__Challenge__:
Rewrite the issue text starting at "xmh0511 commented 11" and ending at "type is constexpr-unknown.", changing "unspecified object" to "arbitrary object".

Closed xmh0511 closed 11 months ago

xmh0511 commented 11 months ago

Full name of submitter (unless configured in github; will be published with the issue): Jim X

[expr.const] p8 says:

For such a reference that is not usable in constant expressions, the reference is treated as binding to an unspecified object of the referenced type whose lifetime and that of all subobjects includes the entire constant evaluation and whose dynamic type is constexpr-unknown.

The relevant example is:

constexpr int foo(int& rf){
  constexpr int v = rf;  // #1
}

The relevant rules that determine whether the full-expression of the initialization of the variable v is [expr.const] p5.9

an lvalue-to-rvalue conversion unless it is applied to

  • a non-volatile glvalue that refers to an object that is usable in constant expressions, or
  • a non-volatile glvalue of literal type that refers to a non-volatile object whose lifetime began within the evaluation of E;

[expr.const] p8 says that rf binds to an unspecified object, however, what is the intent of saying unspecified object here? According to [intro.abstract] p3, unspecified behavior has multiple observable behaviors, by this logic, does it mean rf can refer to an object that is usable or not usable in constant expressions, which means, whether #1 is a constant expression or not is unspecified?

__Stored rows__:

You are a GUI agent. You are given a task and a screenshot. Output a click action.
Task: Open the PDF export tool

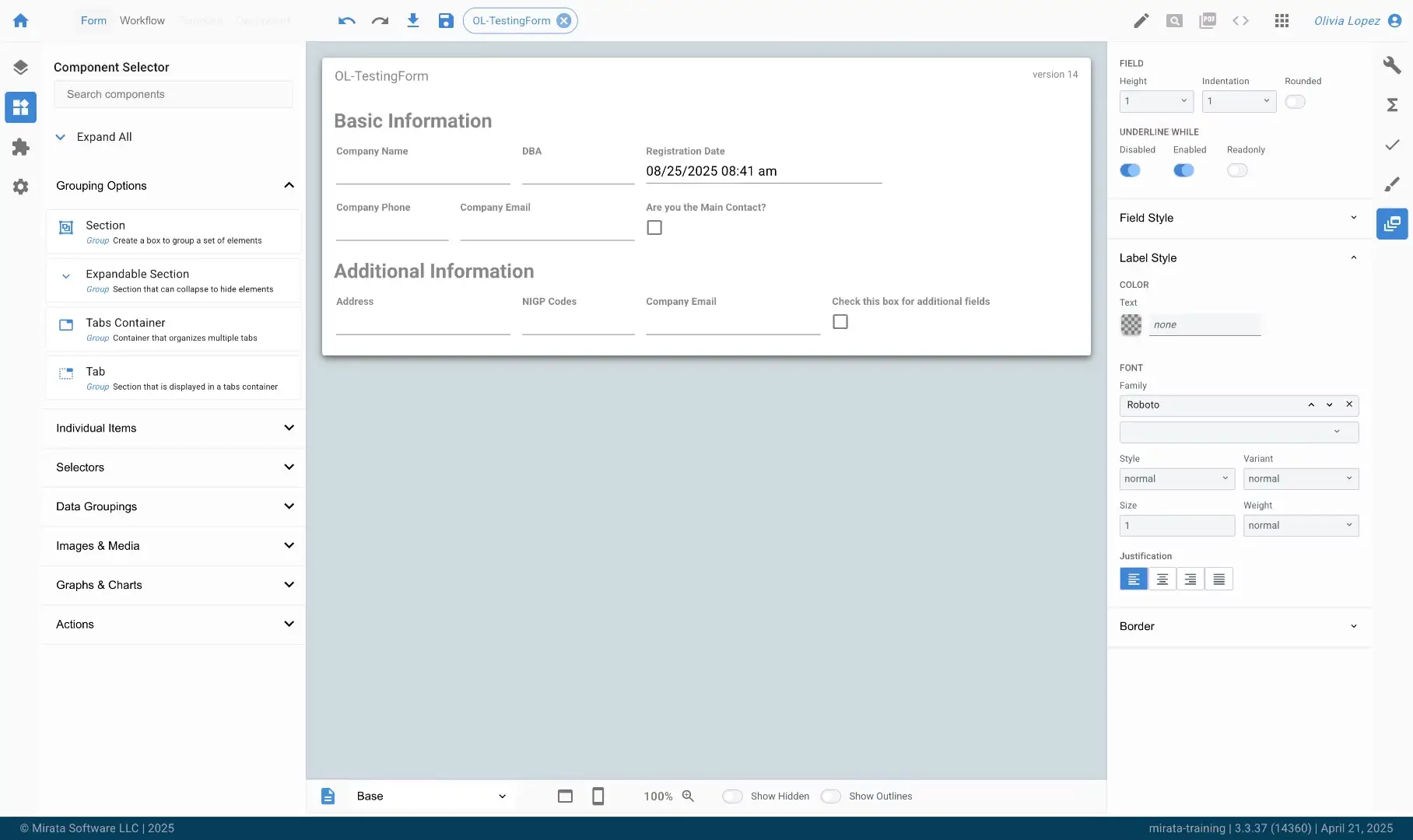(1208, 20)
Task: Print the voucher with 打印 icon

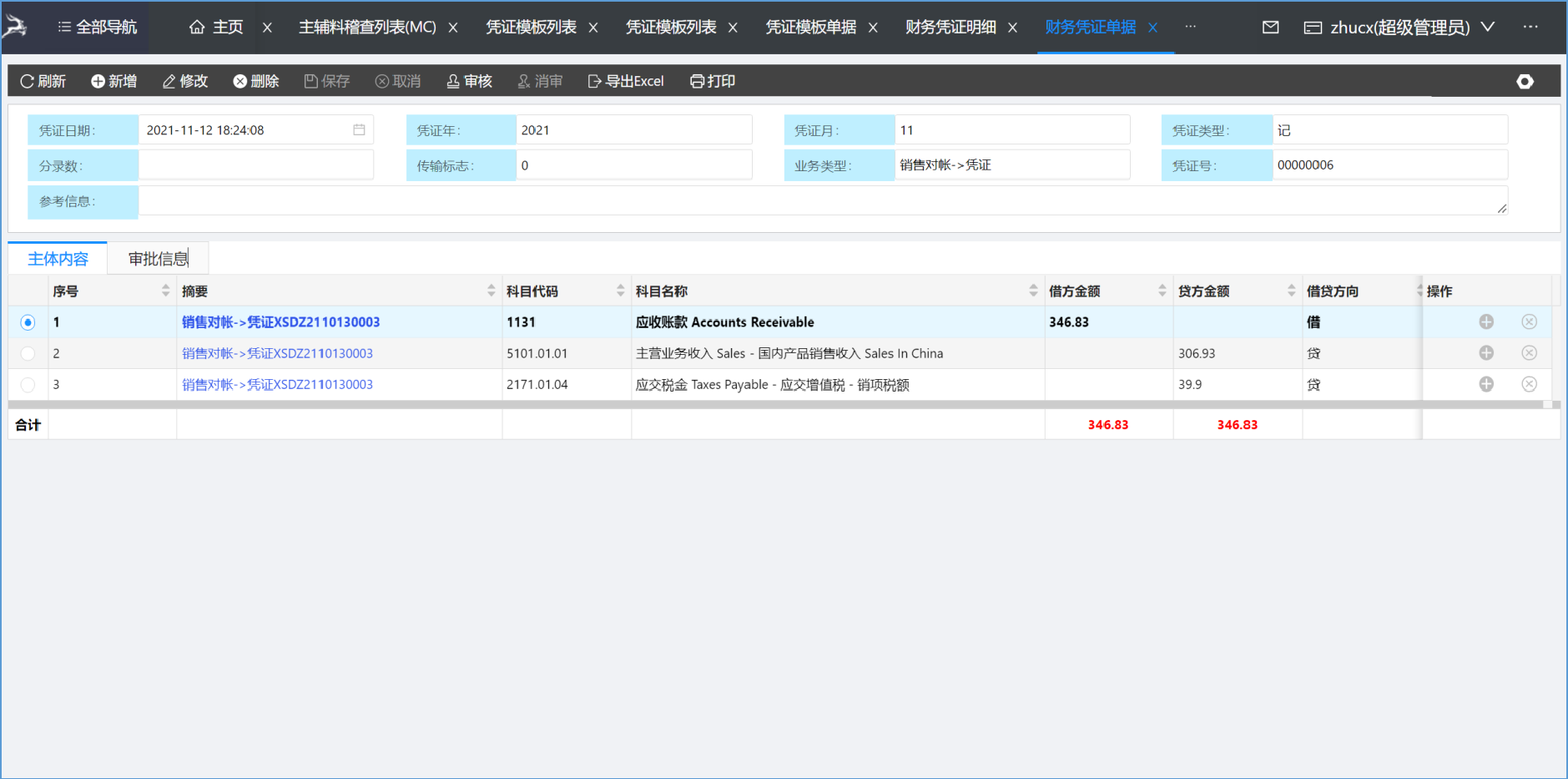Action: [x=697, y=81]

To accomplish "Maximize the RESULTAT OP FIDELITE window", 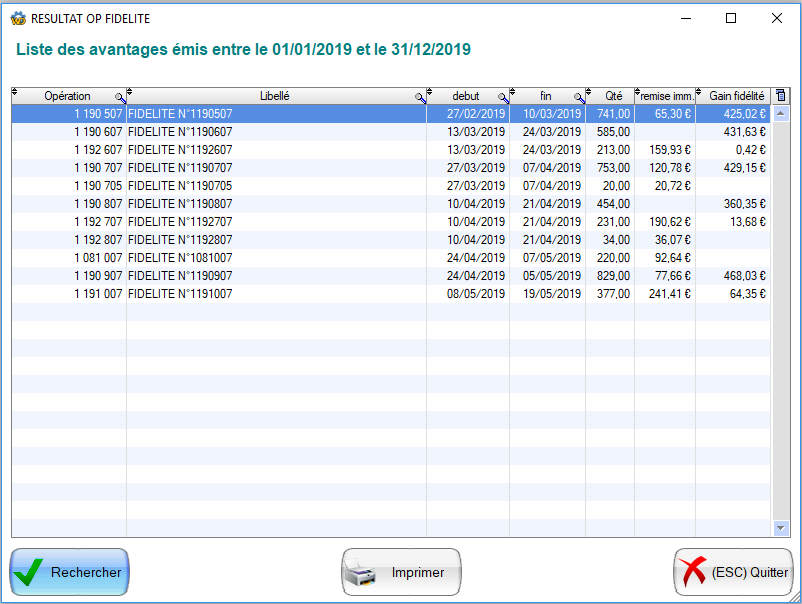I will pos(731,18).
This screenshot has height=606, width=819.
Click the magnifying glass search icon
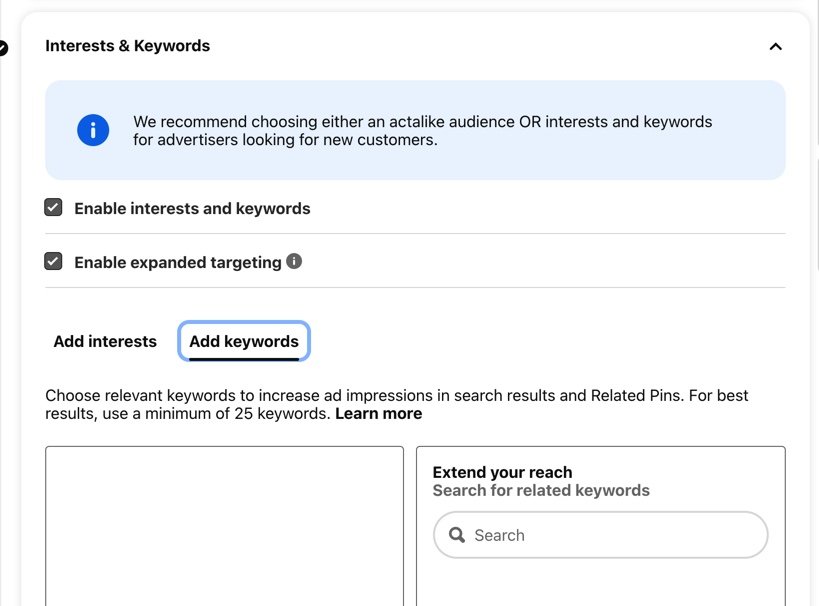point(457,535)
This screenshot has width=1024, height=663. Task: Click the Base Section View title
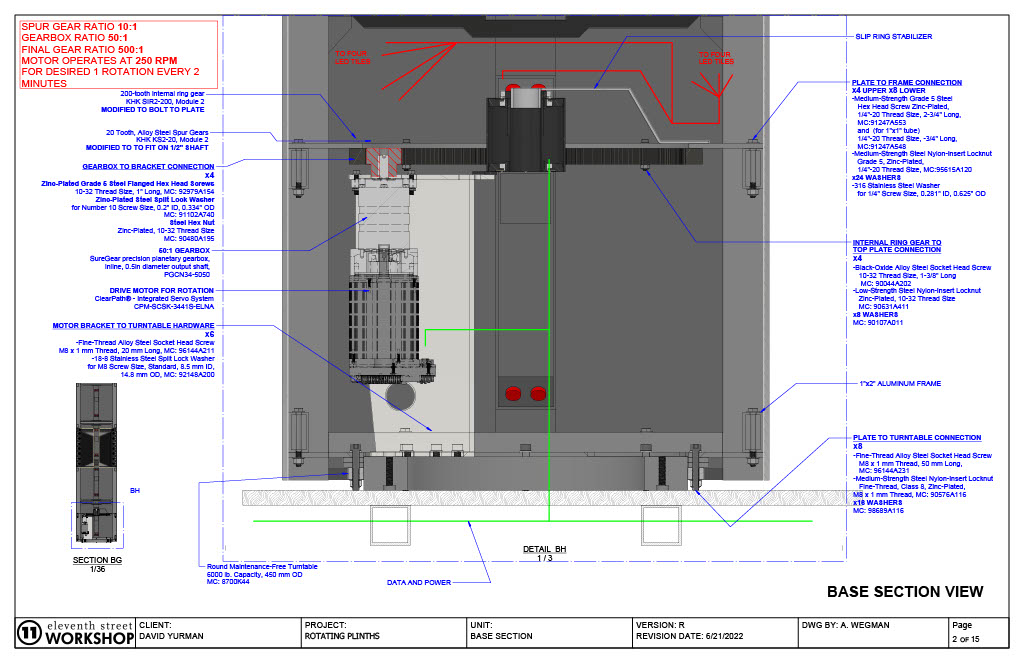click(x=905, y=592)
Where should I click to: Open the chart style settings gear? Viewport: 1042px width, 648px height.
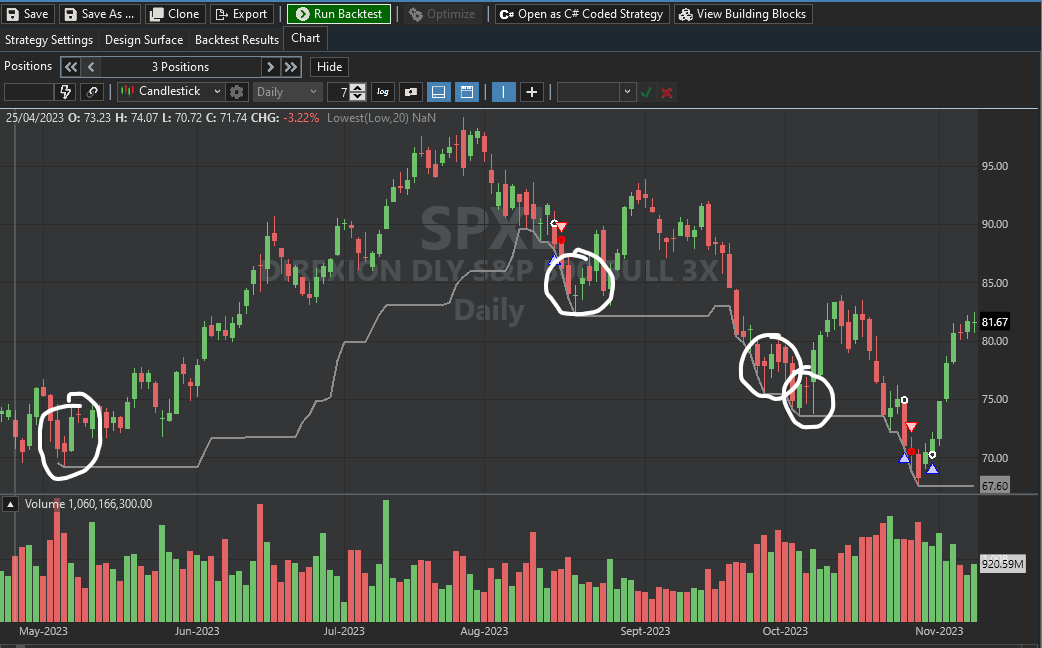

__Written answer__:
xmh0511 commented 11 months ago

Full name of submitter (unless configured in github; will be published with the issue): Jim X

[expr.const] p8 says:

For such a reference that is not usable in constant expressions, the reference is treated as binding to an arbitrary object of the referenced type whose lifetime and that of all subobjects includes the entire constant evaluation and whose dynamic type is constexpr-unknown.